MLB has also said pitchers may no longer lick their fingers while on the mound in a bid to get a better grip on the ball but may instead carry a wet rag in their back pocket.
MLB had originally planned to open its gruelling 162-game regular season in March but after staring at an ever-shrinking calendar opted instead for a condensed 60-game schedule in a bid to salvage the 2020 campaign.
The virus-abbreviated season, which was only agreed to after testy negotiations between MLB and the players union, will be baseball’s shortest since 1878.
In a bid to bring a quicker end to games given a jam-packed schedule that has turned the season into a sprint rather than a marathon, after the ninth inning, teams will get to start each half-inning with a runner on second base.

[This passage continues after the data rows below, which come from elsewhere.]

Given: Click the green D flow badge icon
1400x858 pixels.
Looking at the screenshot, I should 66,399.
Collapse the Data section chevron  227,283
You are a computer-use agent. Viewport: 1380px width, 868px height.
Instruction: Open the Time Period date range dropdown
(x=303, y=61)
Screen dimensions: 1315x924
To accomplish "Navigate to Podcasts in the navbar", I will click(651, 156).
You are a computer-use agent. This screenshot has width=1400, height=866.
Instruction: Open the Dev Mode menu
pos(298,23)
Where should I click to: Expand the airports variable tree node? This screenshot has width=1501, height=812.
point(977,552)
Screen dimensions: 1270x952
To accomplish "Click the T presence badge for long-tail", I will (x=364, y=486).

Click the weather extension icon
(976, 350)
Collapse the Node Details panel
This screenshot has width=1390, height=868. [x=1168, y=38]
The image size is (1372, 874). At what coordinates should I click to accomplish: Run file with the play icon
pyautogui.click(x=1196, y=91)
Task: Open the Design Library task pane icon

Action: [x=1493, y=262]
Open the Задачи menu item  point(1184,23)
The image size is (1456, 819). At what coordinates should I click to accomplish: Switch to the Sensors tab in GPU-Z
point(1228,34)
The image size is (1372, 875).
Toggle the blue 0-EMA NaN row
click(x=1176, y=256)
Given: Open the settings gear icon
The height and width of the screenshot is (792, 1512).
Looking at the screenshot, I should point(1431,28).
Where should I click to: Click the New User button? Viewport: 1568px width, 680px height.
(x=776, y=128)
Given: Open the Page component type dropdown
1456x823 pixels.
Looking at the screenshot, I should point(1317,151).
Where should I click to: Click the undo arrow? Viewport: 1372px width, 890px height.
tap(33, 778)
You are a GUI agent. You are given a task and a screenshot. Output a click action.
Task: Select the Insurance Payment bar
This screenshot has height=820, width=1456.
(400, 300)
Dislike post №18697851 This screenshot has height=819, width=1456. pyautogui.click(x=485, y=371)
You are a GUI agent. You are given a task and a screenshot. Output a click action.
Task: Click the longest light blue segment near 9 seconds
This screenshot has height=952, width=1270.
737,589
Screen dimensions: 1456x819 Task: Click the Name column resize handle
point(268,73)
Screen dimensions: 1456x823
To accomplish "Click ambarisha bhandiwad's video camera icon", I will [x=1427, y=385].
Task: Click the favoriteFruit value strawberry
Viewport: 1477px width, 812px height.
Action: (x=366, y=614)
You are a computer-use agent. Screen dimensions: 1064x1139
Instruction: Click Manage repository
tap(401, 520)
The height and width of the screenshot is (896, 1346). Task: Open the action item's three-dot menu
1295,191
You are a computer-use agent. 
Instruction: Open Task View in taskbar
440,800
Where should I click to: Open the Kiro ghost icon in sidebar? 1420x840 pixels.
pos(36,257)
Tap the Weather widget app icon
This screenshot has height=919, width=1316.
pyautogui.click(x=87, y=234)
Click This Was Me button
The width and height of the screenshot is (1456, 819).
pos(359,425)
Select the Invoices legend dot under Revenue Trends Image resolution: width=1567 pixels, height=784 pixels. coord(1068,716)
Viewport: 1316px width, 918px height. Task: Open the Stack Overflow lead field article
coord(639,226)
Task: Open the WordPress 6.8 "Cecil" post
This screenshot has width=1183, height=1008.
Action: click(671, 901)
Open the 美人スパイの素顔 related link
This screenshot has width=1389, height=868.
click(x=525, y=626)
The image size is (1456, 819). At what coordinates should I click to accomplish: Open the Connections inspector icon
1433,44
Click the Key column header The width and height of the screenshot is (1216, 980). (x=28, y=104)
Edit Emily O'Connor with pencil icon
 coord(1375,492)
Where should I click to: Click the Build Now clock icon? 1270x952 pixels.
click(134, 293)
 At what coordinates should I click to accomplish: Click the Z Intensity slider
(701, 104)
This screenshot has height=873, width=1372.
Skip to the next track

While also potentially ending games quicker, the change is expected to protect a team’s bullpen health and would also limit the time players spend in the relatively close quarters of a dugout or bullpen.
The schedule for the season will put increased emphasis on geographical proximity as MLB wants to limit travel.
Rather than have clubs travel across North America, this year’s schedule will be regionally based, meaning teams will play 40 games within their division and 20 interleague games against the corresponding geographical division.
One of the most notable differences between MLB’s American League and National League has been the AL’s use of a designated hitter (DH) -- a player who bats in place of a pitcher -- since 1973. That difference will not exist this year.
All NL games will include the use of the designated hitter for the first time in history as part of an emphasis on pitcher health during the truncated season.